He said an FAA technical center is "working on a patch to fix the glitch, and we expect to get that installed" in August at Elgin. "It truly hasn't caused any delays or posed any safety problems."

But he conceded that some of the software problems, which have taken different forms since new software arrived two years ago, persist at the Elgin center, which last year handled 1.36 million operations.

That's a lot of airline passengers, said David Stempler, president of the Air Travelers Association in Washington.

"The air traffic control system only runs efficiently when the controllers have confidence in their equipment," Stempler said. "This is not good." The FAA "should get it fixed immediately before we do have a safety problem."

http://www.suntimes.com/output/news/ghost21a.html

-- Martin Thompson (mthom1927@aol.com), May 22, 2000.


Feds blame `ghosts' on hangars

June 10, 2000

BY ROBERT C. HERGUTH TRANSPORTATION REPORTER

Two airplane hangars at O'Hare Airport are largely to blame for the "ghost" planes that have baffled air traffic controllers, federal officials said Friday.

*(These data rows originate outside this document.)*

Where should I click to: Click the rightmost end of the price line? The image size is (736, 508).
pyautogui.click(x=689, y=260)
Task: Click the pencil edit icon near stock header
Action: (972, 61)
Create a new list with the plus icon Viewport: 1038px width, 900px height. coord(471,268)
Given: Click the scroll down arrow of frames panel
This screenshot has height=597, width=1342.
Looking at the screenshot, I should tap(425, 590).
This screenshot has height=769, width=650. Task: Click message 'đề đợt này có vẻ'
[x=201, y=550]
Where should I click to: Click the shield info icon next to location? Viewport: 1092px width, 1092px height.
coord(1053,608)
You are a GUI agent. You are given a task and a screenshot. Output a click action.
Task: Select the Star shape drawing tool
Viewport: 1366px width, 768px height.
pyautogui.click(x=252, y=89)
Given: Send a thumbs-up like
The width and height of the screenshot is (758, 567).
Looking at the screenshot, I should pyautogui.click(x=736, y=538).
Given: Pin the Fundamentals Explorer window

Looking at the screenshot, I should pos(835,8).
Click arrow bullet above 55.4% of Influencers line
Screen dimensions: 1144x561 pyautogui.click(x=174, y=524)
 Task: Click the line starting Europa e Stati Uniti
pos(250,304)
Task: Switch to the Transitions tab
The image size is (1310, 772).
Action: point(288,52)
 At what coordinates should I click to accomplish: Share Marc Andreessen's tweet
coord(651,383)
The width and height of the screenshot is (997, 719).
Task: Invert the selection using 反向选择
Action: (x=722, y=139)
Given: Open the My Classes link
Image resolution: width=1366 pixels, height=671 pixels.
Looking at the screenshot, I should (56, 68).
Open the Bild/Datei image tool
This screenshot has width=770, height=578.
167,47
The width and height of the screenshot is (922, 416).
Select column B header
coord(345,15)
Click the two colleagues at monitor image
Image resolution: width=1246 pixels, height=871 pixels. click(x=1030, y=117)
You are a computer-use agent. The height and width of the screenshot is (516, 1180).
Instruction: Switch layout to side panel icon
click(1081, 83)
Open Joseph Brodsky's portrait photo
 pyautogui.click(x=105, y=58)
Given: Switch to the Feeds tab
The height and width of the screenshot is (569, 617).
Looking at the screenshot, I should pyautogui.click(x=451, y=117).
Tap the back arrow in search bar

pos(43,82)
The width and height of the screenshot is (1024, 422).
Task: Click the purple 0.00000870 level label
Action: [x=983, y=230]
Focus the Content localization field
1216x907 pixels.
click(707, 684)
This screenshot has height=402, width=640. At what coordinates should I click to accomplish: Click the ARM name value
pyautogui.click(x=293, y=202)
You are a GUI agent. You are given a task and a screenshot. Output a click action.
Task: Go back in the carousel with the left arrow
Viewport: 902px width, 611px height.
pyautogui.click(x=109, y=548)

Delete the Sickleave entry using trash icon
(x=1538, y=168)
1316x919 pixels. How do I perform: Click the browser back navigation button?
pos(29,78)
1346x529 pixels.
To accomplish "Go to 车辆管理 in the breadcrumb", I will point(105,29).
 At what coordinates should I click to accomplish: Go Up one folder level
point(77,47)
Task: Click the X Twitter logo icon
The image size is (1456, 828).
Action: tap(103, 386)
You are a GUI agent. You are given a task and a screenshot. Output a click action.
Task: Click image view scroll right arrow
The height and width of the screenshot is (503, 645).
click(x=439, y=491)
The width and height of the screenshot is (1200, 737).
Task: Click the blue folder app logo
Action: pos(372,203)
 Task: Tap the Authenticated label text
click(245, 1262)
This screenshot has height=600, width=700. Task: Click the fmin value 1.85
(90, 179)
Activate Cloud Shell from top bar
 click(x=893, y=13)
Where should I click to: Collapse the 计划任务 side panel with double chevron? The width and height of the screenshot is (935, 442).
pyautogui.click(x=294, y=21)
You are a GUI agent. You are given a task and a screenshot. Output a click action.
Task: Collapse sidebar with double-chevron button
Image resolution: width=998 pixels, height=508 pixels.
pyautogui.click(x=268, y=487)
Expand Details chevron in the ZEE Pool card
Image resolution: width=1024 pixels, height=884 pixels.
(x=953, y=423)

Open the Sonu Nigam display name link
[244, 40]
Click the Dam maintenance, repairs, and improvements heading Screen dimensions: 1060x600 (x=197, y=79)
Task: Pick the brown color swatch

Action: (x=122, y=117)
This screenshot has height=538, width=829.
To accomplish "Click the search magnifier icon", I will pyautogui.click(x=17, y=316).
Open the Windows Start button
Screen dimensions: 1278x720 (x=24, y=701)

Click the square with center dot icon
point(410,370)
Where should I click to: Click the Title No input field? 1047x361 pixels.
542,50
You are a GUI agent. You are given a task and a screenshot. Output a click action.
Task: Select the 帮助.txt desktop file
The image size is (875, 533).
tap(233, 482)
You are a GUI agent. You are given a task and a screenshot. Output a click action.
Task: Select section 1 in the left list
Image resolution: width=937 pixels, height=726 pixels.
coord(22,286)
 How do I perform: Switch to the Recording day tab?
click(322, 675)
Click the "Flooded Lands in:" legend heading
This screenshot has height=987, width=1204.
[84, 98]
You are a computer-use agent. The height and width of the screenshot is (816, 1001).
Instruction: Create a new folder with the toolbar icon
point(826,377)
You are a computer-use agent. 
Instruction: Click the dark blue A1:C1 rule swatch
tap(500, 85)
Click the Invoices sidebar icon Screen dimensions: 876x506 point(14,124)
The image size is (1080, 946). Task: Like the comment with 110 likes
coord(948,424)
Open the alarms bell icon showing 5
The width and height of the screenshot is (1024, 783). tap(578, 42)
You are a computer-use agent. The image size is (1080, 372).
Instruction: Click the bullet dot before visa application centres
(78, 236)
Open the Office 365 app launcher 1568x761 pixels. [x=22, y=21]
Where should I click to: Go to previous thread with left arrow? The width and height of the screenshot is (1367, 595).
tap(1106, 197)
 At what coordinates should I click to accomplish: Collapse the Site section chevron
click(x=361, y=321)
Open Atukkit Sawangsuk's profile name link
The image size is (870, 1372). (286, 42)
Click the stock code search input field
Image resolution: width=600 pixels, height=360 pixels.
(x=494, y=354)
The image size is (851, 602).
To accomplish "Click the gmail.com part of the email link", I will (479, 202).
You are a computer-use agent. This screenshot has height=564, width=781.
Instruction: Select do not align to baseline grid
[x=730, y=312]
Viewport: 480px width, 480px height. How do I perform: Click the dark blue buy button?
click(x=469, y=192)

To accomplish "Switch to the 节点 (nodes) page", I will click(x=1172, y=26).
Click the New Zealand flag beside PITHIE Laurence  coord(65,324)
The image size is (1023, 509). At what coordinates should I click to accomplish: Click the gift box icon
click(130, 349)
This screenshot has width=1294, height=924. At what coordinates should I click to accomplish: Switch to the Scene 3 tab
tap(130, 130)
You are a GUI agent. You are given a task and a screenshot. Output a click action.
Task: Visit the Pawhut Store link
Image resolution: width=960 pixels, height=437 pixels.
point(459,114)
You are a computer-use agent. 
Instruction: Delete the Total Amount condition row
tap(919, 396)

Ghosts appeared with increasing frequency this spring. The bogus images on radar screens were seen by controllers at an Elgin air traffic control facility that handles flights around O'Hare and Midway airports. In at least a few instances, controllers ordered real planes to take quick, evasive action to avoid what turned out to be ghosts.

A computer analysis found that the ghosts were caused by radar bouncing off of the hangars, which are used by American and United airlines on the northwest side of the airfield.

Airline and FAA officials are scratching their heads, unsure why the buildings, which have been there for years, caused a spate of false images.

But they have tweaked software to ignore the false radar bounces. The number of ghosts has dropped significantly.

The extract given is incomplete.